Now, I live in Ireland, but I travel to New York a lot to visit family, and my favorite mentor in the world, Ilise. As a matter of fact, I’m writing this post from my parent’s house in New York right now.
I don’t regret what I did for a second. However, the freedom of “working from anywhere” isn’t all peaches and popsicles.
In his article, “Remote Working from Anywhere," Jason Finnerty says of this recent camping trip:
The clients were communicated with, the articles were uploaded, and the invoices were sent – all while enjoying way too much junk food, liquid refreshments, and beautiful hikes through an amazing forest…
Sitting at a picnic table and putting the final touches on a new website helps your spouse realize the possibilities that freelancing can provide. We’re already thinking about finding a trailer and cruising through the US…
The article also has some comments from people who have worked from cool places. But for me, the idea of traveling through the US in a trailer with my family, while working, would be a big challenge.
I’ve been working remotely for almost three years, and I’m learning as I go. Here are some thoughts and insights I’ve come up with so far:
• You need money. The idea of working from Belize for a month is excellent, but you need money to get there and stay there. In order to make money, you need to work. I currently make less than half of what I made in Corporate America.
• The lines are blurry. In my Corporate America office, there was little confusion about when I was working and when I was playing. Now it’s so confusing. I find I need more rules and boundaries in self-employment than I ever did before. Working time is working time. Vacation time is vacation time. Family time is family time. I think each aspect needs to be separate to keep some semblance and stay healthy in all of the areas. For me, when lines start to blur is when I get overwhelmed and confused, and when I begin to slip in all areas.
• R-E-S-P-E-C-T. Family and friends need to respect your time. Set up boundaries of when work will be done and when together time is. But, you also need to respect their time. Family and friends deserve your attention when you’re spending time together. If you’re emailing clients the whole time, they don’t get to enjoy you, and you don’t get to enjoy them. Where’s the fun or freedom in that?
• Make a plan. If you are going on a trip, or are planning to work remotely, write your plan down. Use your calendar software to slot-in working hours and dates with family and friends. Or set aside a specific time each day that will be dedicated to your work. But whatever you do, track it somewhere. I use Google Calendar.
• It ain’t always pretty. Sometimes you need to say things people don’t want to hear. And a lot of the time, these people are family and friends… especially those who don’t understand that despite our freedom, we still have to work sometimes too.

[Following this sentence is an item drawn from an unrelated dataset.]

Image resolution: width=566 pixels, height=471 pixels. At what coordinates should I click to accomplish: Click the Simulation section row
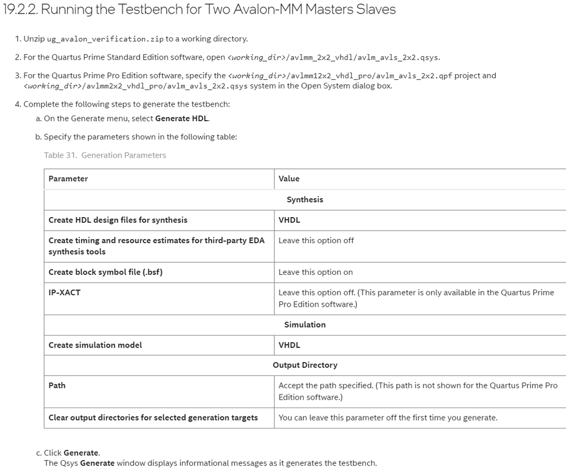tap(305, 325)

It’s important to check-in with yourself. Ask: To what extent am I prioritizing clients over family and friends, or vice versa? Make sure you are still in-check with your plan.
• Be honest. In my first few trips, I had delusions of grandeur. Sure I can complete as much work in New York as I can in Ireland. Be realistic with yourself about what you can and can’t do. Make your situation and your abilities clear to your clients.
• Organization is key. You may be flitting around the globe, but clients know when you’re confused, unprepared, or distracted. Respect them by being at least as organized (or more organized) than you are when you’re in the office.
Have you worked remotely? What did you learn? Please share your experiences.